Time investment: 10 episodes, about five hours. Great for treadmill time, or during a couple of connecting flights. More to come when the show returns July 15.
– "Atlanta" (FX)
Some viewers put this one off because watching it comes with a whiff of woke-culture duty, but trust me, that's not what you're smelling. "Atlanta" is about as chill as they come, and the things Donald Glover and company tell us about some of the biggies (race, class, suburban poverty, social intersections) are conveyed in a subtle and artful way that pairs nicely with summertime's moods.
Season 2 (dubbed "Robbin' Season," for its Christmastime sense of dread and increased crime), has some of Season 1's experimental playfulness, but it's more linear in form. It's also where Brian Tyree Henry gives a layered and beautifully doleful performance as Alfred, aka Paper Boi, a local rapper beginning to feel the hollowness and burnout that comes with a small taste of fame. For Glover's character, Earn, there's a terrific episode that flashes back to the 1990s and the haunting failure of wearing a knockoff FUBU shirt to school. So real it hurts – and yes, "Atlanta" is still very much a comedy.
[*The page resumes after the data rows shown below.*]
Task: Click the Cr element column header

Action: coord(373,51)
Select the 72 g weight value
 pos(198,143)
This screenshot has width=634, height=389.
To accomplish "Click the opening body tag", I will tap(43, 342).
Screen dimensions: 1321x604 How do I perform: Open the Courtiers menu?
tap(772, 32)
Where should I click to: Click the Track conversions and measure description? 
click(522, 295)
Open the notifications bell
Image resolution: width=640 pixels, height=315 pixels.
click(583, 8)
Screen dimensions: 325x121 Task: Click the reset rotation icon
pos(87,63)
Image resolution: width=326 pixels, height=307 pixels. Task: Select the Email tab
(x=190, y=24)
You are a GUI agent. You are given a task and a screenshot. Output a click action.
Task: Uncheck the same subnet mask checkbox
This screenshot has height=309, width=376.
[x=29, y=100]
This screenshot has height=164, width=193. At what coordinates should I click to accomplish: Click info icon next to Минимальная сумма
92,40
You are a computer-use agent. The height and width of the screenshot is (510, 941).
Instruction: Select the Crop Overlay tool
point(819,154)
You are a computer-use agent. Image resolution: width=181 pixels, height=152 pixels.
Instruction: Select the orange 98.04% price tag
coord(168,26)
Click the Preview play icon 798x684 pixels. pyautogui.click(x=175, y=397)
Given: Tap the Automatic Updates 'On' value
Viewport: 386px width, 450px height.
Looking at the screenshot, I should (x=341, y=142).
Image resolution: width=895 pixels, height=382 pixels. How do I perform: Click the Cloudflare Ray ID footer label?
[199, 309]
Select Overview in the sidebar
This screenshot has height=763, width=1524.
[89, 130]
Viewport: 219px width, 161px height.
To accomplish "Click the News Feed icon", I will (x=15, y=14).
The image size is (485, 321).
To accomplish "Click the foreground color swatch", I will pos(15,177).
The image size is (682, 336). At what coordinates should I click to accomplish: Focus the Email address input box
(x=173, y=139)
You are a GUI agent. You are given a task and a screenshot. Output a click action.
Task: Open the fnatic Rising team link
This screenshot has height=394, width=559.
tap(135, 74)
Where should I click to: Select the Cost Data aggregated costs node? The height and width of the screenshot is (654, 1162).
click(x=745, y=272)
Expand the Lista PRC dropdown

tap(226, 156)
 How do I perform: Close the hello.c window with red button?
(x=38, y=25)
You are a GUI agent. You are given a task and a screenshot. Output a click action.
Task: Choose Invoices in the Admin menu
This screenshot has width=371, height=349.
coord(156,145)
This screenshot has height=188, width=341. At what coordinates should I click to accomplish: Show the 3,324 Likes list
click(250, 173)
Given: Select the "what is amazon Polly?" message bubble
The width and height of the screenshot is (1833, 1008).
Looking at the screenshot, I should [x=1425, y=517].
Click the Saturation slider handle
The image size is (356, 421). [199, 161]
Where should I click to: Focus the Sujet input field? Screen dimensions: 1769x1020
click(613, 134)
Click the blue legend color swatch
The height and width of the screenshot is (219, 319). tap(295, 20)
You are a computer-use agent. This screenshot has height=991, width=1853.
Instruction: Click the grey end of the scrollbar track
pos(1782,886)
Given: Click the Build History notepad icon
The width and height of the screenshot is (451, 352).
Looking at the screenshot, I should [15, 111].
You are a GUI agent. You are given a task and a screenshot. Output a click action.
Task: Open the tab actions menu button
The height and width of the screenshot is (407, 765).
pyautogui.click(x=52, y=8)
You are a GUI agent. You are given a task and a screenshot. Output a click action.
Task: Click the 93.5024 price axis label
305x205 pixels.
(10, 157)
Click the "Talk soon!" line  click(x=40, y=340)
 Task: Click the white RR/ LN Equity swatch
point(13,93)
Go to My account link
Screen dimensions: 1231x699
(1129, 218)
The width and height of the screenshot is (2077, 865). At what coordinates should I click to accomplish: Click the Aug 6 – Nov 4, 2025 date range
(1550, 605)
Time investment: 21 episodes of varying lengths, about 11 hours without ads. Got any cross-country flights planned? Watch Season 1 outbound and then Season 2 on the return trip.
– "The Good Fight" (CBS All Access)
The subscription-TV model is indeed out of control, but don't let an angry I-ain't-payin'-extra-for-CBS stance deprive you any longer from Robert and Michelle King's impressively relevant and always engaging "Good Wife" spinoff. Following the further jurisprudence adventures of proud liberal-elite attorney Diane Lockhart (Christine Baranski), Season 1 dealt her the triple blow of financial ruin, divorce and the election of Donald Trump.
Diane's new work as a partner at a predominantly black firm provides a bounty of topical casework in an era rife with outrage and high-tech lawlessness. The alt-right, the anarchist left, the #MeToo movement – "The Good Fight" is always a half-step ahead of everyone else. One episode even lands on the so-called "pee tape" that preoccupies the active subconscious of Trump foes. Without ever seeming hammy or overblown, "The Good Fight" has become a "West Wing"-style safe space for certain viewers.
Time investment: 23 episodes, around 19 total hours (commercial-free if you pay a little more). Pace it over four weeks, while using a month-long CBS All Access subscription to also try the surprisingly addictive first season of "Star Trek: Discovery."
– "Baskets" (FX)
The saga of Chip Baskets – a delusional, French-schooled, chronically underemployed clown who lives in Bakersfield, California, and winds up working for a rodeo – came on too strong and seemed a tad wearying in concept, at first. Co-creator and star Zach Galifianakis easily pings between his dual roles of Chip and his pathetic twin brother, Dale, but, as you've doubtless heard (from the Emmys and elsewhere), the real draw is Louie Anderson's outrageous yet movingly dear performance as the twins' mother, Christine.
Sometimes it's best to let a show find its way a bit and then come back for another look. The dysfunctional Baskets family members evolve (or in Dale's case, devolve) over three seasons into more meaningful characters, as "Baskets'" initial slapstick gives way in Seasons 2 and 3 to a more authentic story in a bleak setting – the perfect combo of funny and sad.
Time investment: Even with three seasons (30 episodes), you can bang them out in about 12 hours – like, maybe during a week at the beach? Or a dude ranch?